This is similar to user-defined classes defining __slots__ and no __dict__ slot, when trying to set a non-existing slot raises an AttributeError (see the docs on __slots__ for more information):
>>> class c:
... __slots__ = ('a', 'b')
...
>>> x = c()
>>> x.a = 1
>>> x.b = 2
>>> x.c = 3
Traceback (most recent call last):
File "<stdin>", line 1, in <module>
AttributeError: 'c' object has no attribute 'c'
Q: "Is there a way of setting an attribute on a method such that it will only exist on one instance, not for each instance of the class?"
A: Yes:
class c:
def m(self):
print(type(c.m))
setattr(c.m, 'i', 0)
print(type(self))
setattr(self, 'i', 0)
The static variable on functions in the post you link to is not useful for methods. It sets an attribute on the function so that this attribute is available the next time the function is called, so you can make a counter or whatnot.

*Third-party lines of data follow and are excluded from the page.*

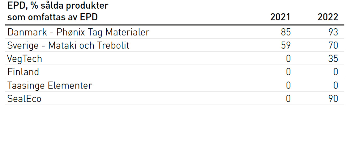Select the SealEco 2022 value 90
Viewport: 350px width, 148px height.
coord(332,99)
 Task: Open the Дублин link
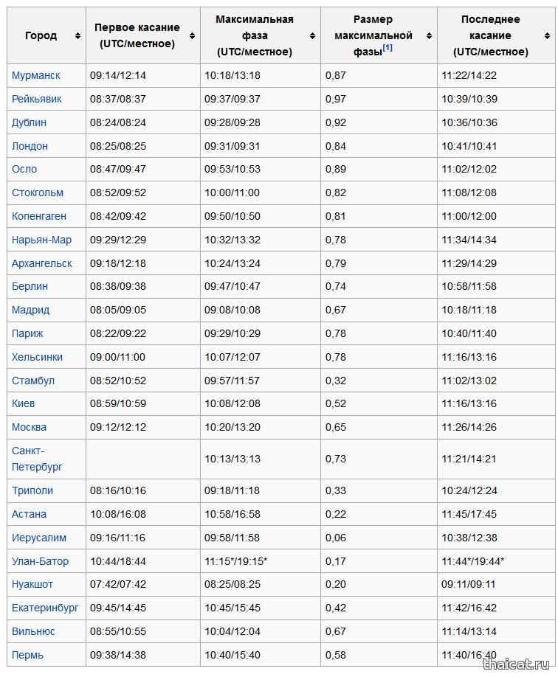pos(29,122)
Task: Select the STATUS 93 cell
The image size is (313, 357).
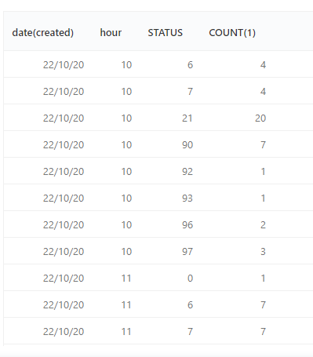Action: click(187, 199)
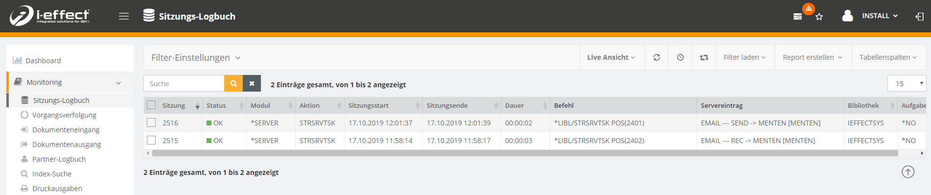Click the favorites star icon
The image size is (931, 195).
819,17
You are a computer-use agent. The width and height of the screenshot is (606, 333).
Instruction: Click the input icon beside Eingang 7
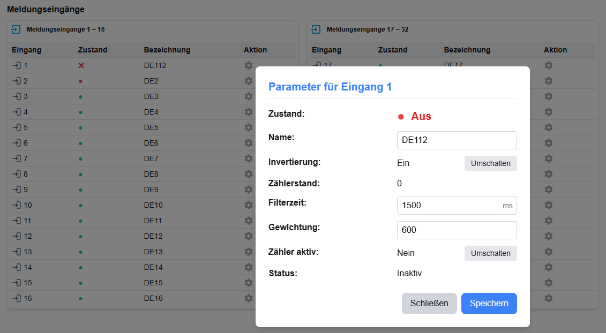tap(17, 158)
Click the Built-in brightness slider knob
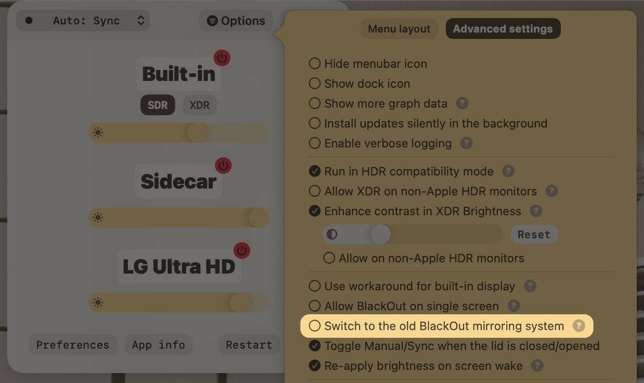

But methods have an object instance associated with them (self). Hence you have no need to set attributes on the method, as you simply can set it on the instance instead. That is in fact exactly what the instance is for.
The post you link to shows how to make a function with a static variable. I would say that in Python doing so would be misguided. Instead look at this answer: What is the Python equivalent of static variables inside a function?
That is the way to do it in Python in a way that is clear and easily understandable. You use a class and make it callable. Setting attributes on functions is possible and there are probably cases where it's a good idea, but in general it will just end up confusing people.